### What is required
Reproduce every one of the following records word for word, with no changes.

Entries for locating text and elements

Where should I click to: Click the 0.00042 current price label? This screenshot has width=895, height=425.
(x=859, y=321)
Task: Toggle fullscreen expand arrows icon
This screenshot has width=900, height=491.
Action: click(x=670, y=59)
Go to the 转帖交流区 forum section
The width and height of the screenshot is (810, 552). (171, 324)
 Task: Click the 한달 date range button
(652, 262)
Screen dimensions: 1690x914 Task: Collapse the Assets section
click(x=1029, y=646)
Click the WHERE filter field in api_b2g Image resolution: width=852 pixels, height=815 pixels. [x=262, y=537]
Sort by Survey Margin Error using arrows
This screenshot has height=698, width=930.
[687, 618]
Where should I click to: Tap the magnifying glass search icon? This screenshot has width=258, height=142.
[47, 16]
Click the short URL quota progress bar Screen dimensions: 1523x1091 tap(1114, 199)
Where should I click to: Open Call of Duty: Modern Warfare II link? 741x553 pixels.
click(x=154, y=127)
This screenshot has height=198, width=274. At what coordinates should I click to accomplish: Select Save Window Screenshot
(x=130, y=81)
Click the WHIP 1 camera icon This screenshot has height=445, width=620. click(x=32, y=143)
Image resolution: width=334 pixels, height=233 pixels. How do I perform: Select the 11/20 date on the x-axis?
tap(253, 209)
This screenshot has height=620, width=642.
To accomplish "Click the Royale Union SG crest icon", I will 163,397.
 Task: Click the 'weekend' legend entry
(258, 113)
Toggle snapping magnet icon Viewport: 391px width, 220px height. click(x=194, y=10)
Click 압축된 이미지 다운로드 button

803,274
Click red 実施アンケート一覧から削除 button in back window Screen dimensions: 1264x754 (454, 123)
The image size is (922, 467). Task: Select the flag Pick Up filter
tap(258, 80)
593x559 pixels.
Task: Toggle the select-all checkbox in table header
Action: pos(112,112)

### Written response
Where should I click to: Click the 0.00042 current price label? This screenshot has width=895, height=425.
(x=859, y=321)
Task: Toggle fullscreen expand arrows icon
This screenshot has width=900, height=491.
Action: click(x=670, y=59)
Go to the 转帖交流区 forum section
The width and height of the screenshot is (810, 552). (171, 324)
 Task: Click the 한달 date range button
(652, 262)
Screen dimensions: 1690x914 Task: Collapse the Assets section
click(x=1029, y=646)
Click the WHERE filter field in api_b2g Image resolution: width=852 pixels, height=815 pixels. [x=262, y=537]
Sort by Survey Margin Error using arrows
This screenshot has height=698, width=930.
[687, 618]
Where should I click to: Tap the magnifying glass search icon? This screenshot has width=258, height=142.
[47, 16]
Click the short URL quota progress bar Screen dimensions: 1523x1091 tap(1114, 199)
Where should I click to: Open Call of Duty: Modern Warfare II link? 741x553 pixels.
click(x=154, y=127)
This screenshot has height=198, width=274. At what coordinates should I click to accomplish: Select Save Window Screenshot
(x=130, y=81)
Click the WHIP 1 camera icon This screenshot has height=445, width=620. click(x=32, y=143)
Image resolution: width=334 pixels, height=233 pixels. How do I perform: Select the 11/20 date on the x-axis?
tap(253, 209)
This screenshot has height=620, width=642.
To accomplish "Click the Royale Union SG crest icon", I will 163,397.
 Task: Click the 'weekend' legend entry
(258, 113)
Toggle snapping magnet icon Viewport: 391px width, 220px height. click(x=194, y=10)
Click 압축된 이미지 다운로드 button

803,274
Click red 実施アンケート一覧から削除 button in back window Screen dimensions: 1264x754 (454, 123)
The image size is (922, 467). Task: Select the flag Pick Up filter
tap(258, 80)
593x559 pixels.
Task: Toggle the select-all checkbox in table header
Action: pos(112,112)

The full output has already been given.